→ What to work on:
What is needed is an exact transcription of every entry below.
Recorded data below:
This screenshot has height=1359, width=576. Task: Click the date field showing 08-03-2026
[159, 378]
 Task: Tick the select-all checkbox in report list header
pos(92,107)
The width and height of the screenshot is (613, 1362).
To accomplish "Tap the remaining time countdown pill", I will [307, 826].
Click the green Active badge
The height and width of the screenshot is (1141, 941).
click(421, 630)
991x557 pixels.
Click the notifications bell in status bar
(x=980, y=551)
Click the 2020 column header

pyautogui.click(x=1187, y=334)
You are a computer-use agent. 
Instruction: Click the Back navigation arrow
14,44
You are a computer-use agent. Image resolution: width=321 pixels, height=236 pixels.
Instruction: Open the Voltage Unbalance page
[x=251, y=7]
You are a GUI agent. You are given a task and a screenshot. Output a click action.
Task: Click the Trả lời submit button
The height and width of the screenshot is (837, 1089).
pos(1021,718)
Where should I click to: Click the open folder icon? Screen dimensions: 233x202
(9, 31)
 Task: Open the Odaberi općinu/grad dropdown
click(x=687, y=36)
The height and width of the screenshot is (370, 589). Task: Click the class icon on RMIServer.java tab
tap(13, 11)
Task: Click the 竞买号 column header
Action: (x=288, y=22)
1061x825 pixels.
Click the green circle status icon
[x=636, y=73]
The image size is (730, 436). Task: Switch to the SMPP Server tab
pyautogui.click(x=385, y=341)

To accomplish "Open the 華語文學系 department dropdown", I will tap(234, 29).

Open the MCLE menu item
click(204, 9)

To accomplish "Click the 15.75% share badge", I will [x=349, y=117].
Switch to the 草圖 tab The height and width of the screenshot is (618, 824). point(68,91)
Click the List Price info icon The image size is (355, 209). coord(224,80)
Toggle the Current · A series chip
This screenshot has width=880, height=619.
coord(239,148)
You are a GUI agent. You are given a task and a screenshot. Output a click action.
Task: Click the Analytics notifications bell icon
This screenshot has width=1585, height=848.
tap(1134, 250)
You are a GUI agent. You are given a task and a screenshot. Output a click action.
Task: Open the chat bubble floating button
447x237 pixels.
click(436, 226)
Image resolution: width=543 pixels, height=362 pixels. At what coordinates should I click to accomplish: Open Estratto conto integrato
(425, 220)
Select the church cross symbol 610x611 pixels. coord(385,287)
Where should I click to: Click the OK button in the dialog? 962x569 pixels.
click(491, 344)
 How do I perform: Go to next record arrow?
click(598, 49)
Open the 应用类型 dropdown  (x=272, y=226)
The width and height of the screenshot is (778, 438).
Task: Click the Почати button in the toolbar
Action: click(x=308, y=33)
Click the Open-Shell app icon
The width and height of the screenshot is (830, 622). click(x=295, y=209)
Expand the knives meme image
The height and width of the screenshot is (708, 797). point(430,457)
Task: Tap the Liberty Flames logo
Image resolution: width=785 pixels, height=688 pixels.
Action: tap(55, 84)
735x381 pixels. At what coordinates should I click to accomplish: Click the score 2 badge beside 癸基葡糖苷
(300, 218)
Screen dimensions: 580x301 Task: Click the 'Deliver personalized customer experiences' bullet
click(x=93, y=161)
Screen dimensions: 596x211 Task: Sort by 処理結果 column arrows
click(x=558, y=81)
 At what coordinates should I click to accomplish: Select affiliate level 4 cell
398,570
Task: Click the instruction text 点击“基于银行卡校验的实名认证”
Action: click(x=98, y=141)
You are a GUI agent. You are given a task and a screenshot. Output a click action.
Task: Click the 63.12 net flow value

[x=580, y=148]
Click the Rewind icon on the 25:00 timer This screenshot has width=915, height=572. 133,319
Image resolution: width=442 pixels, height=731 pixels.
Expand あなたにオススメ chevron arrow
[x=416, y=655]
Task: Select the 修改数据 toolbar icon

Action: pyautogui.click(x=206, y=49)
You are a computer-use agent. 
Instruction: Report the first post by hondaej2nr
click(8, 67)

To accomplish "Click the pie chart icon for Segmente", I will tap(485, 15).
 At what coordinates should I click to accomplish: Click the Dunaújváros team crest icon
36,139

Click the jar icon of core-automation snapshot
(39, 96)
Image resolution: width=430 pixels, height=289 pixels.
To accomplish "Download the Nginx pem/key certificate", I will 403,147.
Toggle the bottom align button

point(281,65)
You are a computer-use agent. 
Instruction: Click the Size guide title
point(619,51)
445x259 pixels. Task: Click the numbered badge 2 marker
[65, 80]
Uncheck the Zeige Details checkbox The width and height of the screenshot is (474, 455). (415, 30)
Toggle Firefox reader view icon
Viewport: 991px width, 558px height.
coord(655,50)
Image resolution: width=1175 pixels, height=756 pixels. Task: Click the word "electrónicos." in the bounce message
End of Recorded data.
→ The completed task:
This screenshot has height=1359, width=576. Task: Click the date field showing 08-03-2026
[159, 378]
 Task: Tick the select-all checkbox in report list header
pos(92,107)
The width and height of the screenshot is (613, 1362).
To accomplish "Tap the remaining time countdown pill", I will [307, 826].
Click the green Active badge
The height and width of the screenshot is (1141, 941).
click(421, 630)
991x557 pixels.
Click the notifications bell in status bar
(x=980, y=551)
Click the 2020 column header

pyautogui.click(x=1187, y=334)
You are a computer-use agent. 
Instruction: Click the Back navigation arrow
14,44
You are a computer-use agent. Image resolution: width=321 pixels, height=236 pixels.
Instruction: Open the Voltage Unbalance page
[x=251, y=7]
You are a GUI agent. You are given a task and a screenshot. Output a click action.
Task: Click the Trả lời submit button
The height and width of the screenshot is (837, 1089).
pos(1021,718)
Where should I click to: Click the open folder icon? Screen dimensions: 233x202
(9, 31)
 Task: Open the Odaberi općinu/grad dropdown
click(x=687, y=36)
The height and width of the screenshot is (370, 589). Task: Click the class icon on RMIServer.java tab
tap(13, 11)
Task: Click the 竞买号 column header
Action: (x=288, y=22)
1061x825 pixels.
Click the green circle status icon
[x=636, y=73]
The image size is (730, 436). Task: Switch to the SMPP Server tab
pyautogui.click(x=385, y=341)

To accomplish "Open the 華語文學系 department dropdown", I will tap(234, 29).

Open the MCLE menu item
click(204, 9)

To accomplish "Click the 15.75% share badge", I will [x=349, y=117].
Switch to the 草圖 tab The height and width of the screenshot is (618, 824). point(68,91)
Click the List Price info icon The image size is (355, 209). coord(224,80)
Toggle the Current · A series chip
This screenshot has width=880, height=619.
coord(239,148)
You are a GUI agent. You are given a task and a screenshot. Output a click action.
Task: Click the Analytics notifications bell icon
This screenshot has width=1585, height=848.
tap(1134, 250)
You are a GUI agent. You are given a task and a screenshot. Output a click action.
Task: Open the chat bubble floating button
447x237 pixels.
click(436, 226)
Image resolution: width=543 pixels, height=362 pixels. At what coordinates should I click to accomplish: Open Estratto conto integrato
(425, 220)
Select the church cross symbol 610x611 pixels. coord(385,287)
Where should I click to: Click the OK button in the dialog? 962x569 pixels.
click(491, 344)
 How do I perform: Go to next record arrow?
click(598, 49)
Open the 应用类型 dropdown  (x=272, y=226)
The width and height of the screenshot is (778, 438).
Task: Click the Почати button in the toolbar
Action: click(x=308, y=33)
Click the Open-Shell app icon
The width and height of the screenshot is (830, 622). click(x=295, y=209)
Expand the knives meme image
The height and width of the screenshot is (708, 797). point(430,457)
Task: Tap the Liberty Flames logo
Image resolution: width=785 pixels, height=688 pixels.
Action: tap(55, 84)
735x381 pixels. At what coordinates should I click to accomplish: Click the score 2 badge beside 癸基葡糖苷
(300, 218)
Screen dimensions: 580x301 Task: Click the 'Deliver personalized customer experiences' bullet
click(x=93, y=161)
Screen dimensions: 596x211 Task: Sort by 処理結果 column arrows
click(x=558, y=81)
 At what coordinates should I click to accomplish: Select affiliate level 4 cell
398,570
Task: Click the instruction text 点击“基于银行卡校验的实名认证”
Action: click(x=98, y=141)
You are a GUI agent. You are given a task and a screenshot. Output a click action.
Task: Click the 63.12 net flow value

[x=580, y=148]
Click the Rewind icon on the 25:00 timer This screenshot has width=915, height=572. 133,319
Image resolution: width=442 pixels, height=731 pixels.
Expand あなたにオススメ chevron arrow
[x=416, y=655]
Task: Select the 修改数据 toolbar icon

Action: pyautogui.click(x=206, y=49)
You are a computer-use agent. 
Instruction: Report the first post by hondaej2nr
click(8, 67)

To accomplish "Click the pie chart icon for Segmente", I will tap(485, 15).
 At what coordinates should I click to accomplish: Click the Dunaújváros team crest icon
36,139

Click the jar icon of core-automation snapshot
(39, 96)
Image resolution: width=430 pixels, height=289 pixels.
To accomplish "Download the Nginx pem/key certificate", I will 403,147.
Toggle the bottom align button

point(281,65)
You are a computer-use agent. 
Instruction: Click the Size guide title
point(619,51)
445x259 pixels. Task: Click the numbered badge 2 marker
[65, 80]
Uncheck the Zeige Details checkbox The width and height of the screenshot is (474, 455). (415, 30)
Toggle Firefox reader view icon
Viewport: 991px width, 558px height.
coord(655,50)
Image resolution: width=1175 pixels, height=756 pixels. Task: Click the word "electrónicos." in the bounce message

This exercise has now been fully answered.